Algorithm for file comparison
February 2, 2006 8:32 AM Subscribe
I'm looking for the appropriate algorithm to use to compare two files. I think I can do better than
due to some added constraints.
What I have are two text files each containing a list of files. They are snapshots of all the files on my system, one old and one new. I want to figure out which files have been added or deleted between the two snapshots.
I could use
diff to compare these files, but I don't want to because:
(a) I want to have the code inline and don't want to invoke an external tool. My project is not GPL and so I can't just take the
diff source code.
diff tries to group changes together, finding which chunks in a file have changed. I'm only looking for a list of lines that have changed, and that should be a much simpler problem than finding the longest-common-subsequence or some such thing.

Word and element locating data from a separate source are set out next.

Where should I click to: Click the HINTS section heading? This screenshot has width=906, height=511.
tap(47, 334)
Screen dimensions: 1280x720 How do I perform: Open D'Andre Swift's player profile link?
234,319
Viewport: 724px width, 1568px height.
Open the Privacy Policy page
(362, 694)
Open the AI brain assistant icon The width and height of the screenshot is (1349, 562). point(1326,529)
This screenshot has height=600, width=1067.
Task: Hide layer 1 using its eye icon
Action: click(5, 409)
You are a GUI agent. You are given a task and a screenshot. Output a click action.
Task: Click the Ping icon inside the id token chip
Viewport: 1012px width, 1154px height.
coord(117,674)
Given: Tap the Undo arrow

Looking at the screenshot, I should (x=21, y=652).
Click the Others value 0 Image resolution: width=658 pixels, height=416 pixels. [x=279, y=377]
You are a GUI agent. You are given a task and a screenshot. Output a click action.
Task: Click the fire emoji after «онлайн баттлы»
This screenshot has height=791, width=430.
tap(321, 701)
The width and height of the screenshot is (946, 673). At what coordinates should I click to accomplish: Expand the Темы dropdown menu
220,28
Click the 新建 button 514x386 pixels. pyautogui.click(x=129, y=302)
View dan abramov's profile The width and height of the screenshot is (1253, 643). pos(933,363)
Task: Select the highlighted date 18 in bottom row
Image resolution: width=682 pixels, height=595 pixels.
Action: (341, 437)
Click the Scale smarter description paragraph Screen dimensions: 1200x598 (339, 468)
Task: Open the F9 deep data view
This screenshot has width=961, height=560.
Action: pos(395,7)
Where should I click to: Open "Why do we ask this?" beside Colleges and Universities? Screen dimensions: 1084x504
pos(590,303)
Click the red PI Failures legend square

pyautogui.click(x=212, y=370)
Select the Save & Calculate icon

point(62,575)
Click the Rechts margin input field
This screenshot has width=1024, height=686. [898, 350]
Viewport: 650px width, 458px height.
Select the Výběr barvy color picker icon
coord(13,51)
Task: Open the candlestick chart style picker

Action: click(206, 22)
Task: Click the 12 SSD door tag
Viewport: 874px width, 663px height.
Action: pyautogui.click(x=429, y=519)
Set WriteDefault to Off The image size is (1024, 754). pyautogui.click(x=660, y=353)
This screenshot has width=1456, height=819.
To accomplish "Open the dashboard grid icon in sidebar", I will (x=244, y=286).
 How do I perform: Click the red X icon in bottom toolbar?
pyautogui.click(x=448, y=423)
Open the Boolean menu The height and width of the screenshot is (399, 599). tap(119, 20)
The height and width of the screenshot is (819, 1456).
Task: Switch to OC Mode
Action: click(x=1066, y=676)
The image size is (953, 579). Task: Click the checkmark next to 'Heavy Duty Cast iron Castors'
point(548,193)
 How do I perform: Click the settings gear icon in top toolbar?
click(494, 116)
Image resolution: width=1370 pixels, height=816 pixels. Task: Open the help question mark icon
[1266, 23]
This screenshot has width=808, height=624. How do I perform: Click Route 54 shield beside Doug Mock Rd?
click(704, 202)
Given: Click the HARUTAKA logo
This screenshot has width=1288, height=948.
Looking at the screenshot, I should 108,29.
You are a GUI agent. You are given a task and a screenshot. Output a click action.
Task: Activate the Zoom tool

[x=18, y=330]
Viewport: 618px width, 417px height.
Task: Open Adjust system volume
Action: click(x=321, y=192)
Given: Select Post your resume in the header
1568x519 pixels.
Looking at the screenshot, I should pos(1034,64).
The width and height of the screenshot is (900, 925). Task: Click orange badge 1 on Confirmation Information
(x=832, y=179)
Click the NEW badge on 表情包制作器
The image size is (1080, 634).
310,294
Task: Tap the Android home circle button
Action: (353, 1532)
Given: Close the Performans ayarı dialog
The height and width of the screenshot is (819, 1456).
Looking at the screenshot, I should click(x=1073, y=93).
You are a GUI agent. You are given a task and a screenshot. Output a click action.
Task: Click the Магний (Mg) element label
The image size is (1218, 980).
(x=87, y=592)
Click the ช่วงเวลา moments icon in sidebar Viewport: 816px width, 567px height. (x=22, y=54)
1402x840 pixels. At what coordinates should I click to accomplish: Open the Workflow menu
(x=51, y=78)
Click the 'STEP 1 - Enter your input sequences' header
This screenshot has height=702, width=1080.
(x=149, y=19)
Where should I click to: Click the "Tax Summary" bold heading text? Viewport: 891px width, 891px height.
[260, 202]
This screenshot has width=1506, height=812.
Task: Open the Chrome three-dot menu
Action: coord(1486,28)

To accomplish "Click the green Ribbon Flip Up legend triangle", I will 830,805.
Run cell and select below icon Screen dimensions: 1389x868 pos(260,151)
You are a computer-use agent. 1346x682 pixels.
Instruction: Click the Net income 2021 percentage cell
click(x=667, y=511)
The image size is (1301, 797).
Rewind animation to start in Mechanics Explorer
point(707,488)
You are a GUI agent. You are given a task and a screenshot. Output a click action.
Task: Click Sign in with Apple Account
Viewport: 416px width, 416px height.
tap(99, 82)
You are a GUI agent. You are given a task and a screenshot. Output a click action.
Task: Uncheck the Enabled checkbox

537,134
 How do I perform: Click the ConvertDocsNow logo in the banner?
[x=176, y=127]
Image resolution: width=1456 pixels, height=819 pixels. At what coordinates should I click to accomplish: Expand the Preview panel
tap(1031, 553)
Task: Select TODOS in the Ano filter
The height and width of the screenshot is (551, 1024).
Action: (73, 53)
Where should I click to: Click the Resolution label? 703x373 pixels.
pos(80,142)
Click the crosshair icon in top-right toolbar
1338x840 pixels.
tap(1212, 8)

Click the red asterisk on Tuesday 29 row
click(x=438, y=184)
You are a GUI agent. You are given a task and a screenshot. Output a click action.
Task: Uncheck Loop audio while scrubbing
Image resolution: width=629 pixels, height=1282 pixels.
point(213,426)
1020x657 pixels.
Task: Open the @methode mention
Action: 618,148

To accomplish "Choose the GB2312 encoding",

(c) Generalized diff algorithms are O(mn) in runtime or space. I'm looking for something more like O(m+n) in time and space.
Here are the constraints on the problem:
(a) The file listings are in the same order in both files. They are not necessarily in alphabetical order, but they are in the same order.
(b) Most of the time there will be no differences between the lists. If there are differences, there will usually only be a handful of new/deleted files.
(c) I don't need to group the results together, like saying "this entire directory was deleted" or "lines 100-200 are new". I can individually list each line that is different.
I'm thinking this is equivalent to the problem of having two sorted lists and trying to figure out the differences between the two lists.
I'm sure there must be a solved problem, but I'm not sure what to search for as far as algorithm names or the name of the problem. That would be most helpful, if you can point me to an algorithm for this or even just the academic name for this problem.